_What is needed:_ Put the records starting at the line that contains "Provide the [x, y]" and ending at the line that contains "Holiday [326, 1318]", both included, into a JSON list of strings with one string per line and blank lines left out. Include only those lines.

_Recorded information:_
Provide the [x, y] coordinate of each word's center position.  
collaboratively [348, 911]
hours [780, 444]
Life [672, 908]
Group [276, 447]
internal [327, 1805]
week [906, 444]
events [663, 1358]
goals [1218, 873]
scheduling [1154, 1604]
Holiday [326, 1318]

==

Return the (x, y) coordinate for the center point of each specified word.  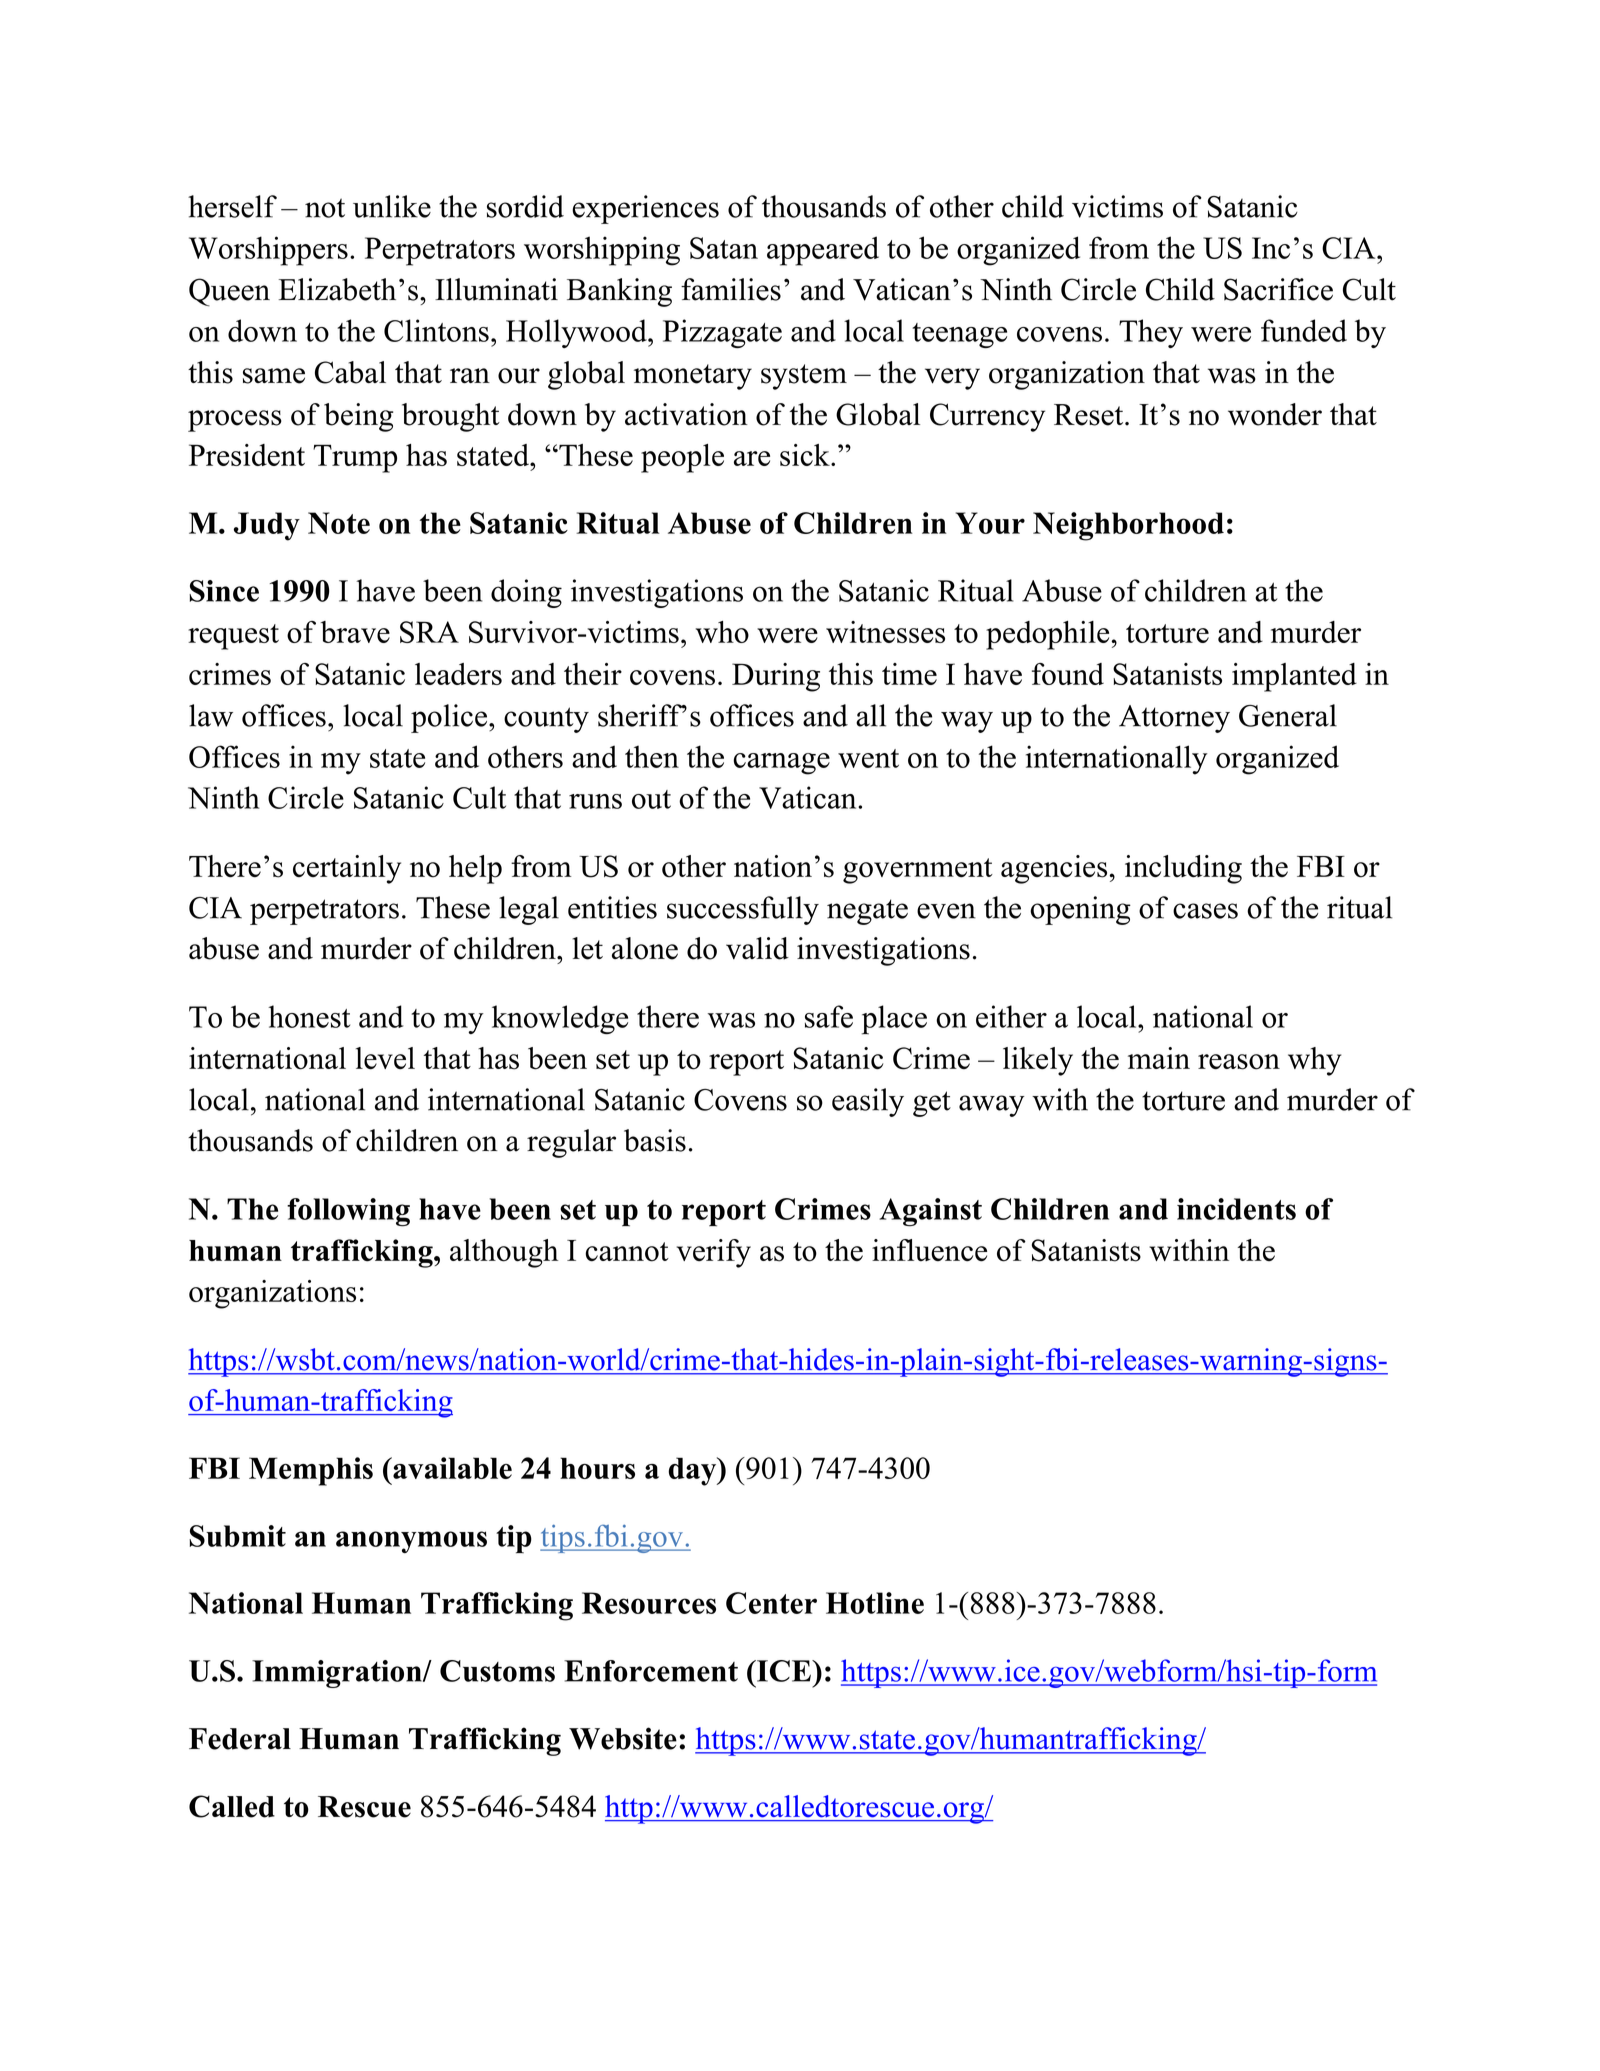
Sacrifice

_Right answer:_
[
  "Provide the [x, y] coordinate of each word's center position.  ",
  "collaboratively [348, 911]",
  "hours [780, 444]",
  "Life [672, 908]",
  "Group [276, 447]",
  "internal [327, 1805]",
  "week [906, 444]",
  "events [663, 1358]",
  "goals [1218, 873]",
  "scheduling [1154, 1604]",
  "Holiday [326, 1318]"
]